Taking the listing below, restate word for word each line from the line with "has width=1280, height=768." to the line with "You are a computer-use agent. Viewport: 1360px", ends included, and stop there.

-- -- --

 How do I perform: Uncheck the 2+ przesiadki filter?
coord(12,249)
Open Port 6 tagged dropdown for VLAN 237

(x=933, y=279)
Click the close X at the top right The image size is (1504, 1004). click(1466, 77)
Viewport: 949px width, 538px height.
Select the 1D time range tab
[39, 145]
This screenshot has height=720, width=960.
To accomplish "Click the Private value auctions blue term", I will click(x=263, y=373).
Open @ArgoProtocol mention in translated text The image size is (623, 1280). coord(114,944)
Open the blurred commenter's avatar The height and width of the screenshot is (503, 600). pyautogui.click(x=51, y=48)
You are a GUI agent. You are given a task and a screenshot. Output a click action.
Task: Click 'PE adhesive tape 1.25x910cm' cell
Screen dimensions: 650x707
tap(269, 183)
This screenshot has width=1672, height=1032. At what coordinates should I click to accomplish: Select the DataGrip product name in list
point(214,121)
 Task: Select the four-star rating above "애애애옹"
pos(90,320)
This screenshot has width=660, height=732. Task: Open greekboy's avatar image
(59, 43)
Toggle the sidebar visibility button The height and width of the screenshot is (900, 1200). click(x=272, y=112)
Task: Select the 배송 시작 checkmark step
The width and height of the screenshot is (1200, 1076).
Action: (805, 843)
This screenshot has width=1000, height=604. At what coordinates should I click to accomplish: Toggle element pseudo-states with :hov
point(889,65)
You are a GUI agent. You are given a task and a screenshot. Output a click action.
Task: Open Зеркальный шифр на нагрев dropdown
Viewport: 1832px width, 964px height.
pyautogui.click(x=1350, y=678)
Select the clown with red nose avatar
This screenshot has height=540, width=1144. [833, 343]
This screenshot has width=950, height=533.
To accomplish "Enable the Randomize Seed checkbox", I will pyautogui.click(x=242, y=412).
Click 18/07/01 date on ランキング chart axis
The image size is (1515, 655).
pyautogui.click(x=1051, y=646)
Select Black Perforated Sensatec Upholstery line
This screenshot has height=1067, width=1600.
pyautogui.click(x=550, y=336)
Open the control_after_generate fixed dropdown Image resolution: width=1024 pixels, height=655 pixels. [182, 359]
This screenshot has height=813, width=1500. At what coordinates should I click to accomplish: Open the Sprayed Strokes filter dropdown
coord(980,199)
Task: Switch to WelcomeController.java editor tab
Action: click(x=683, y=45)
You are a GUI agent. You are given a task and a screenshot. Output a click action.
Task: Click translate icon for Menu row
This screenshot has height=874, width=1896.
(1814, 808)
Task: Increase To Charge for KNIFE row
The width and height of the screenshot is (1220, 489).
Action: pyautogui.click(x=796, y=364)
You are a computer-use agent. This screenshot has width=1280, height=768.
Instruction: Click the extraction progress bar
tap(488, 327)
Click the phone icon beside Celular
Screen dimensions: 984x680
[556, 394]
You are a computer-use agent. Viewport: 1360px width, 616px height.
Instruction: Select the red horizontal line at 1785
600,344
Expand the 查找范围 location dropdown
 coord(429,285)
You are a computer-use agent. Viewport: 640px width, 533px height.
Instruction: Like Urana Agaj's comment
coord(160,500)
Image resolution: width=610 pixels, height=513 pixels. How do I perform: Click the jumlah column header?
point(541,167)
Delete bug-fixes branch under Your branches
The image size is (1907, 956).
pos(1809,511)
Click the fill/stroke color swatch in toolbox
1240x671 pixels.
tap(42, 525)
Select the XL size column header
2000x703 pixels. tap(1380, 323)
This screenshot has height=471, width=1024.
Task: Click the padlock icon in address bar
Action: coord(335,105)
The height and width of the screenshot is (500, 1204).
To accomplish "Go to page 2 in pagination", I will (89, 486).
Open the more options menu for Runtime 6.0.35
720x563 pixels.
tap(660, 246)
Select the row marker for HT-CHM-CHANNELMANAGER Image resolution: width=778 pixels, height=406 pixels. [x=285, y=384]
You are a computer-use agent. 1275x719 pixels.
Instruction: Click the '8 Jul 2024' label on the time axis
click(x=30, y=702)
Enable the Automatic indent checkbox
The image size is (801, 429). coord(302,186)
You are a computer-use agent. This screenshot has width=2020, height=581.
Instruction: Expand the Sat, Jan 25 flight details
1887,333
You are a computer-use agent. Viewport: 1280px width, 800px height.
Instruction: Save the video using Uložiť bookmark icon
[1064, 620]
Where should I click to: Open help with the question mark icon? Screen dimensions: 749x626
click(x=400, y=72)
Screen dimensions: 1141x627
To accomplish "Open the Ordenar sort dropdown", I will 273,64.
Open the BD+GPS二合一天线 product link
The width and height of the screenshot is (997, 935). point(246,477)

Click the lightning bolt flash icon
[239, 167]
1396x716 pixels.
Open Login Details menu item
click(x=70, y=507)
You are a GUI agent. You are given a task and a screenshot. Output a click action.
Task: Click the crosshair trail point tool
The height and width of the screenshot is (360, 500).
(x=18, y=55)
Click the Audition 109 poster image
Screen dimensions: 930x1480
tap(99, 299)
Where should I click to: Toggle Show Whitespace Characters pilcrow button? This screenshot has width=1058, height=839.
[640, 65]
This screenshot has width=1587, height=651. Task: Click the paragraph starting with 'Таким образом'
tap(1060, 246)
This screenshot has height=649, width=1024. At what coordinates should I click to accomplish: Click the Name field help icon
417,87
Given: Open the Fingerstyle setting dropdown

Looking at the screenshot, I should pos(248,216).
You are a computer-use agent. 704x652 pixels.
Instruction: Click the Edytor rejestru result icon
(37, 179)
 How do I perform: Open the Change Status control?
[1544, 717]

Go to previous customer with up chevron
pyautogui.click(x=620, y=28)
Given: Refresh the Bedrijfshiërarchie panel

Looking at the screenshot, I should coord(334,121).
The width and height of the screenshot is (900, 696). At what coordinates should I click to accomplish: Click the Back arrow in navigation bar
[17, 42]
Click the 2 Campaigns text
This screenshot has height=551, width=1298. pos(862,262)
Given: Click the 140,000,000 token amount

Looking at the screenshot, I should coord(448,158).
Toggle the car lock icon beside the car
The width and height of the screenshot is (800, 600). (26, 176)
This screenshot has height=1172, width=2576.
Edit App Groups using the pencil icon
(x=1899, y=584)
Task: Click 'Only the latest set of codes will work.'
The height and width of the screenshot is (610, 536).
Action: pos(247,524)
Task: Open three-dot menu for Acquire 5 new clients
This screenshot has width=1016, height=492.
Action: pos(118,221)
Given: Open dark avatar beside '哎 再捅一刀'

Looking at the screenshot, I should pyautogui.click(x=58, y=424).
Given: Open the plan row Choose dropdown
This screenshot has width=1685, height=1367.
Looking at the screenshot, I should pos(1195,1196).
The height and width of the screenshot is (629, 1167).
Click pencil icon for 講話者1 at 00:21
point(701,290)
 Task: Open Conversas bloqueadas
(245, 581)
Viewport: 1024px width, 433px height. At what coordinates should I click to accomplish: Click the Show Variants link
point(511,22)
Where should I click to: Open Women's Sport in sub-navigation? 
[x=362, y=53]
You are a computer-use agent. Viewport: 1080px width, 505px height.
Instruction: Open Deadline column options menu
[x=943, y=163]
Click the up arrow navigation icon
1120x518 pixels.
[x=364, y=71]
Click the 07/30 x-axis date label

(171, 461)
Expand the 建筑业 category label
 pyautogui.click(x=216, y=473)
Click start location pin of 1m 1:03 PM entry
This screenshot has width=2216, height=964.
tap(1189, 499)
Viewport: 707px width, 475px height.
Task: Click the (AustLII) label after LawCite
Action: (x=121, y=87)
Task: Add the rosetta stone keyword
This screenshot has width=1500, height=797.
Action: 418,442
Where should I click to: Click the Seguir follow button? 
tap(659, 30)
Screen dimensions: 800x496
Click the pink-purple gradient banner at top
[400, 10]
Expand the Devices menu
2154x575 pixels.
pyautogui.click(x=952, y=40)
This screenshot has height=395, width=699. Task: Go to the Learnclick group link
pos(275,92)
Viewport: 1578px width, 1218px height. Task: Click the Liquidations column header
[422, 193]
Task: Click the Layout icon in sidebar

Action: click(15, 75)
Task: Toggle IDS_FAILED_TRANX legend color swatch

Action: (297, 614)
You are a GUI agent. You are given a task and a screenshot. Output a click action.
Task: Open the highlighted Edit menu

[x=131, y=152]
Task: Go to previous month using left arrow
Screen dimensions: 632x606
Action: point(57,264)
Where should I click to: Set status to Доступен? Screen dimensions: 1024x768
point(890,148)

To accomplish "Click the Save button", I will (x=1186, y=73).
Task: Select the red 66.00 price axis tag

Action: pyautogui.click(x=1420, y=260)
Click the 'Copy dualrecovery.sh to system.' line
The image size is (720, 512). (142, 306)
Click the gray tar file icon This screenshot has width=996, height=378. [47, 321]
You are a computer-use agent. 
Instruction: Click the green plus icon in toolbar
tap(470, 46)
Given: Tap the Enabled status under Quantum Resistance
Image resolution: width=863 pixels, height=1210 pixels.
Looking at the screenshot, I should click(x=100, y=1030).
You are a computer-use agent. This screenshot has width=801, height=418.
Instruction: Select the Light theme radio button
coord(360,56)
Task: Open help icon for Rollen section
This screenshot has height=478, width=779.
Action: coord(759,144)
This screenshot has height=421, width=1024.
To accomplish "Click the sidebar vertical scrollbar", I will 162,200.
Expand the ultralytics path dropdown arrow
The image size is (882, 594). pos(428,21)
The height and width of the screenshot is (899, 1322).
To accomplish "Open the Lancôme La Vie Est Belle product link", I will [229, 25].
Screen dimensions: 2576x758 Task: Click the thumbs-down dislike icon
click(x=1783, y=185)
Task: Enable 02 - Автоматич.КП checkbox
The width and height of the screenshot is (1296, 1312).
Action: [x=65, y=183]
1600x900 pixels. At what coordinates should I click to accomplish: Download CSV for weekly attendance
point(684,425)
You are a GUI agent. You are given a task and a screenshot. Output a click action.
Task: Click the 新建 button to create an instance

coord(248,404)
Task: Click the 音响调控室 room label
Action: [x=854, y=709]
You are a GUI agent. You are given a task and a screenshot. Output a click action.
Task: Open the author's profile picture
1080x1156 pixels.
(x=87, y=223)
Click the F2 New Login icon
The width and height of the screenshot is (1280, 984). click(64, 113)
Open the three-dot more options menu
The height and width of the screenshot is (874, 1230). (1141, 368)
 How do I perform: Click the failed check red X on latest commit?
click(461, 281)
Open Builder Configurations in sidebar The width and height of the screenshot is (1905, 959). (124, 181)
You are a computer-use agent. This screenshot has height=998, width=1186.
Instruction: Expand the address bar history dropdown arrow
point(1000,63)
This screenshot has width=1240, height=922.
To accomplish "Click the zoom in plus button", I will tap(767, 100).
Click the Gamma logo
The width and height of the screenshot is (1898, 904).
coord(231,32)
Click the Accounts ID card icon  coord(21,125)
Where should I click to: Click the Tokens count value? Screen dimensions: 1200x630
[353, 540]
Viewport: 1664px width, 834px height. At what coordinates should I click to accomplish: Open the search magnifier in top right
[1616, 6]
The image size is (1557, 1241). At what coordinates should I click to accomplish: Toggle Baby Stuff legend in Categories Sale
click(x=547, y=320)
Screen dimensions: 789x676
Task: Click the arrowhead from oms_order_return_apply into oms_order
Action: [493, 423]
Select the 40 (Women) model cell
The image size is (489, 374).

-- -- --

*EXERCISE ANSWER*.
You are a computer-use agent. This screenshot has width=1280, height=768.
Instruction: Click the extraction progress bar
tap(488, 327)
Click the phone icon beside Celular
Screen dimensions: 984x680
[556, 394]
You are a computer-use agent. Viewport: 1360px width, 616px height.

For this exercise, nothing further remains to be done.